7. Considérant qu’en ayant pris la décision du 3 janvier 2001, l’arrêté du 11 janvier 2011 et l’arrêté du 25 juin 2012, le département de la Corrèze a ainsi commis des fautes de nature à ouvrir droit à réparation, dès lors qu’est établie l’existence d’un préjudice ayant un lien de causalité direct et certain avec l’illégalité en cause ;

8. Considérant qu’en ayant vu son agrément restreint, d’abord aux enfants de moins de un an, puis aux enfants de moins de trois ans, Mme C… a subi, à compter de janvier 2011, une perte de chance sérieuse de se voir confier la garde d’enfants ; qu’elle évalue son manque à gagner pour les années 2011, 2012 et 2013, en se fondant sur les salaires perçus au titre des années 2007, 2008 et 2009, à 16 239 euros, ce qui représente une moyenne mensuelle de 450 euros, chiffres qui ne sont pas contestés par le département ; que cependant, les pièces du dossier ne permettant pas d’établir qu’elle aurait pu avoir la garde en permanence trois enfants, il sera fait une juste évaluation de son préjudice en lui allouant la somme de 5 000 euros ;

9. Considérant qu’il résulte de l’instruction, et notamment de l’évaluation faite par un ergothérapeute, que Mme C… a subi un préjudice moral du fait de l’atteinte portée à sa situation professionnelle, dont il sera fait une juste appréciation en lui allouant à ce titre une somme de 2 000 euros ;

10. Considérant, en second lieu, que si Mme C… invoque également la responsabilité sans faute du département pour rupture d’égalité devant les charges publiques, il résulte cependant de l’instruction, comme le fait valoir le département, qu’elle n’est pas la seule assistante maternelle a avoir reçu un agrément comportant certaines restrictions et ne peut donc être regardée comme ayant subi à ce titre un préjudice anormal et spécial ; qu’elle ne saurait dès lors, et en tout état de cause, obtenir réparation sur ce fondement ;

11. Considérant qu’il résulte de ce qui précède que Mme C… est fondée à soutenir d’une part, que c’est à tort que, par le jugement attaqué, le tribunal administratif de Limoges a rejeté sa demande indemnitaire, et, d’autre part, à demander la condamnation du département de la Corrèze à lui verser une indemnité de 7 000 euros ;

Sur les conclusions présentées au titre de l’article L. 761-1 du code de justice administrative :

12. Considérant qu’il y a lieu, dans les circonstances de l’espèce, de faire application de ces dispositions et de mettre à la charge du département de la Corrèze une somme de 1 500 euros à Mme C… au titre des frais exposés par elle et non compris dans les dépens ;

DECIDE


Article 1er : Le département de la Corrèze est condamné à verser à Mme C… la somme de 7 000 euros en réparation de son préjudice.

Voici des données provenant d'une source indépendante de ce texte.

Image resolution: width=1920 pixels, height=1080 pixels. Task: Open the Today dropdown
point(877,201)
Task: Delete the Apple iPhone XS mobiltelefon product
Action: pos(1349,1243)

Article 2 : L’article 4 du jugement n° 1201635 du tribunal administratif de Limoges du 13 juin 2013 est réformé en ce qu’il a de contraire à l’article 1er ci-dessus.

Article 3 : Le département de la Corrèze versera à Mme C… la somme de 1 500 euros au titre de l’article L. 761-1 du code de justice administrative.

Article 4 : Le surplus des conclusions de la requête de Mme C… et les conclusions d’appel incident du département de la Corrèze sont rejetés.